Krasikov's fiction focuses on her fellow immigrants. Unlike the affluent Bengalis depicted in the stories of another young star of contemporary short fiction, Jhumpa Lahiri, however, her characters are struggling to plant their feet firmly on the first rung of the ladder of success in America. Most of the stories are set in Westchester County, New York, but it's hardly the country club and cocktail party world of John Cheever.
In stories like "Companion," "Asal" and "Maia in Yonkers," women from the former Soviet Union find themselves in low-end personal care jobs. Maia's son sums up her plight when he berates her, "Every year you say 'It's one more year, one more year!' " and his blunt indictment sums up the predicament of most of Krasikov's characters. Representative is Anya, the protagonist of "Better Half," 22 years old, married for a few months and working as a waitress, who observes that "trying to escape your tedious fate only led you back to it."
Their task won't be easy, but at the end of this consistently strong collection we're left with a feeling that the determination by Krasikov's characters to establish themselves in a new land will be rewarded.
Living and loving in Mexico
Carlos Fuentes, perhaps Mexico's most distinguished living writer, offers a rich collection of stories in Happy Families. Taking his ironic title from Tolstoy's legendary observation, Fuentes exposes the dark corners of his characters' emotional lives with a piercing light.

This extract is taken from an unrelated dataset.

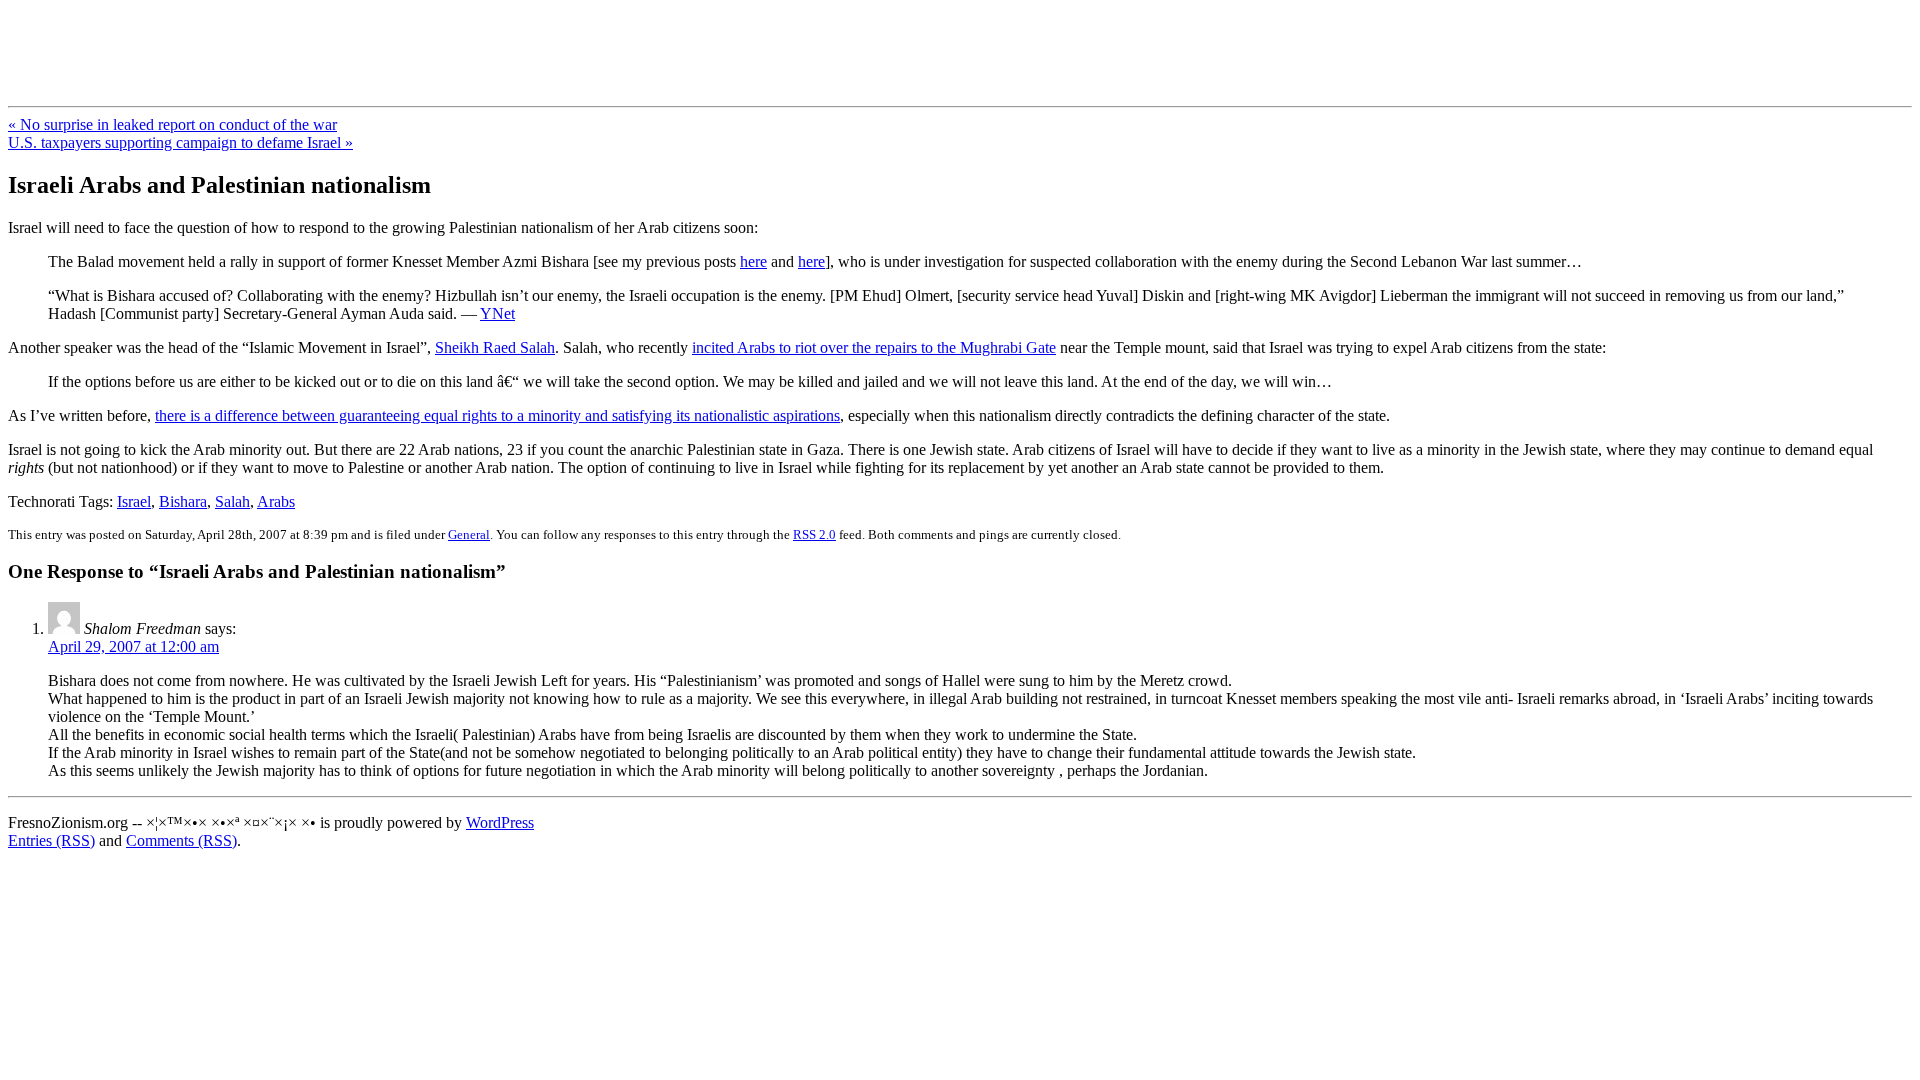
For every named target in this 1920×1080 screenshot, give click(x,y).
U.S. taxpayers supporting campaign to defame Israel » (180, 142)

Fuentes' prose is lush, almost poetic, as presented in this translation by the distinguished translator Edith Grossman. Indeed, after each story there is a free verse "chorus," many of them illuminating some troubling aspect of modern Mexican life.
In its 16 stories, Happy Families covers the subject of love in all its complexity. We meet a long-married couple raking over the dying coals of their relationship ("Conjugal Ties (1)"), a priest who's fathered an illegitimate daughter and lives with her in an isolated mountain village at the base of a volcano ("The Father's Servant") and a mother desperate to rescue her son from a life of street crime ("The Mariachi's Mother"). Fuentes is a keen student of human behavior, and if his Mexican historic and cultural references occasionally may be puzzling to non-Mexican readers, the emotions on display are universal. In "The Discomfiting Brother," the story of an impoverished man who returns to the home of his prosperous brother after more than 30 years, the former notes, "Life consists in our getting used to the fact that everything will be badly for us." That solemn observation serves as a fitting benediction to this collection by an acknowledged literary master.
Harvey Freedenberg writes from Harrisburg, Pennsylvania.